▸ AIM
Reproduce, line for line and without any change, the records from the line containing "Given: Print the" through the line containing "click(x=644, y=22)", including both of those lines.

Stored data entries:
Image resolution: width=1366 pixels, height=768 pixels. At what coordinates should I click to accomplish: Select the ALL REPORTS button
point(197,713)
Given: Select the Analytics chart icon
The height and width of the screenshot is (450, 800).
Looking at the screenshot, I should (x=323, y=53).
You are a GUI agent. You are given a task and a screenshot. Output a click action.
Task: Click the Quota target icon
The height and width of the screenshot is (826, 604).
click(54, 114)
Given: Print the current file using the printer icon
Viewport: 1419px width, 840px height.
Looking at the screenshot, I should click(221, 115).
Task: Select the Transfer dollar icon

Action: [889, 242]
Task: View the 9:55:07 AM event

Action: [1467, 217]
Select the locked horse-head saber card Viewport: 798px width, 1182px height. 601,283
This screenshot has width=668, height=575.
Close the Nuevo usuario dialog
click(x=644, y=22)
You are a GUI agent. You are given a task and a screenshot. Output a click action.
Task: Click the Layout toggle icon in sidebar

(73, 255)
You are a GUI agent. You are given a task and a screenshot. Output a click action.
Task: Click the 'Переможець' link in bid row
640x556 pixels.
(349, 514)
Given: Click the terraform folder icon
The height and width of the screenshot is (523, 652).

▸ FINAL RESULT
Given: Print the current file using the printer icon
Viewport: 1419px width, 840px height.
Looking at the screenshot, I should click(221, 115).
Task: Select the Transfer dollar icon

Action: [889, 242]
Task: View the 9:55:07 AM event

Action: [1467, 217]
Select the locked horse-head saber card Viewport: 798px width, 1182px height. 601,283
This screenshot has width=668, height=575.
Close the Nuevo usuario dialog
click(x=644, y=22)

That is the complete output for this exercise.